An Austrian court convicted former intelligence officer Egisto Ott of spying for Russia, a ruling that landed in a country long viewed as one of Europe’s easiest places for hostile services to operate. Ott, 63, was found guilty of spying, misuse of office, bribery, aggravated fraud and breach of trust after a 12-day trial that began in January.

The court’s verdict sharpened the damage already done to Austria’s security reputation. Prosecutors said Ott helped Russia hunt down opponents and sold state laptops and phones at the behest of Jan Marsalek, the suspected Moscow agent at the center of a wider espionage scandal. The case is Austria’s biggest spying case since a retired army colonel was convicted in 2020 of spying for Moscow for decades.

AI-generated illustration
AI-generated illustration

Ott had pleaded not guilty and maintained his innocence throughout the trial, but the court imposed a sentence of four years and one month in prison. The result gives fresh force to claims that Russian intelligence has found fertile ground in Austria, where past cases have already exposed vulnerabilities inside the state.
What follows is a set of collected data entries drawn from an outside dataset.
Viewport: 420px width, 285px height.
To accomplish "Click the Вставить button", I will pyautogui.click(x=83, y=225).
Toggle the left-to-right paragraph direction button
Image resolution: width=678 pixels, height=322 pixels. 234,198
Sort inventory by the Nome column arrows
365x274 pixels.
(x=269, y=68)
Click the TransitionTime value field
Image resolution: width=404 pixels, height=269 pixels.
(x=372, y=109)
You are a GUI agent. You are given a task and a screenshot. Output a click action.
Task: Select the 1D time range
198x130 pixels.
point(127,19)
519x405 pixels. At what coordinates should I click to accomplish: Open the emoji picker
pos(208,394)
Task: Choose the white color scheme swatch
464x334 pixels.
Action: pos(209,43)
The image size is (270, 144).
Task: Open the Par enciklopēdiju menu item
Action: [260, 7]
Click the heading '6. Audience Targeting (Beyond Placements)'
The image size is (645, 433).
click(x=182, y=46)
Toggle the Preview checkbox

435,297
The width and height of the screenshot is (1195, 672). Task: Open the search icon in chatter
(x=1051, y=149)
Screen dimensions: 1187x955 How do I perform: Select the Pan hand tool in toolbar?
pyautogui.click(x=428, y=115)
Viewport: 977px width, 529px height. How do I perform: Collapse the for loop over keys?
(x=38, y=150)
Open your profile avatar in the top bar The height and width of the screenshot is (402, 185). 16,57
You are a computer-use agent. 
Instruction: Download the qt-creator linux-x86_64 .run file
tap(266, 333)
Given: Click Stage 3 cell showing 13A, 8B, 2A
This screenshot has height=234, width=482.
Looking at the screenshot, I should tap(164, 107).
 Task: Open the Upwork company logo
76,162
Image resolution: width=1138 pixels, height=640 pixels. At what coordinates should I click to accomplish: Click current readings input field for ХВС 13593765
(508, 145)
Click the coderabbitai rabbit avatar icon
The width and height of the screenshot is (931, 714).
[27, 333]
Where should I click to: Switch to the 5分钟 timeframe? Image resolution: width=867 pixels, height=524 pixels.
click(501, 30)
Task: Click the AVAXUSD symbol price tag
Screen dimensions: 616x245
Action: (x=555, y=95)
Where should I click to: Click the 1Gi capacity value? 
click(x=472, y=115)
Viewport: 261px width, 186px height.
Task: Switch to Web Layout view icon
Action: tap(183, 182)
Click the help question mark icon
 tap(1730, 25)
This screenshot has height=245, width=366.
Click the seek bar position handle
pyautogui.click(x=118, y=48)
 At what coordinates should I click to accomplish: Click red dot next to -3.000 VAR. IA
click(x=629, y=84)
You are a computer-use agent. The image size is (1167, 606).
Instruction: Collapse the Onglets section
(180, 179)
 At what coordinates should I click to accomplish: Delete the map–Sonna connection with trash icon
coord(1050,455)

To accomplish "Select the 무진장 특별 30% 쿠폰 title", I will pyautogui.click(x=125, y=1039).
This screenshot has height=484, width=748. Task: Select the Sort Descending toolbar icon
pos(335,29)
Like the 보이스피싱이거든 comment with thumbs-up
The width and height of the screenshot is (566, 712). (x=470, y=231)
Those vulnerabilities matter far beyond Vienna. Austria is constitutionally neutral, but it is also an EU member and hosts major international organizations in its capital, including UN agencies, the International Atomic Energy Agency, OPEC and the OSCE. That concentration of diplomatic, nuclear, energy and security institutions makes espionage there especially sensitive for Europe and for NATO partners that rely on Austrian cooperation and on the integrity of sanctions enforcement against Moscow.

The verdict also revived scrutiny of how Austria polices its own intelligence sector. The 2018 raid on the domestic intelligence service, known as the BVT, shattered confidence in Austrian counterintelligence and contributed to the agency’s closure. Historical analysis from ACIPSS has said Austria has been an important area of operation since the Cold War, even when it was not a direct target. In practice, that history has made Vienna a place where foreign services can blend diplomatic cover, economic access and political influence with less scrutiny than in harder targets.

Austria’s government has begun to respond more aggressively. On May 4, authorities expelled three Russian Embassy employees over suspected antenna-based spying from diplomatic buildings in Vienna. Foreign Minister Beate Meinl-Reisinger said the government had “changed course” and would take decisive action, while the Russian Embassy called the move “outrageous.” The government has also proposed tightening espionage law, which now punishes foreign-service spying only when Austrian interests are targeted, and extending protections to international organizations.

For Europe, the message is blunt: a neutral state at the center of the continent can still be a weak point in the security map, and one conviction is unlikely to be the last word on Russian penetration in Austria.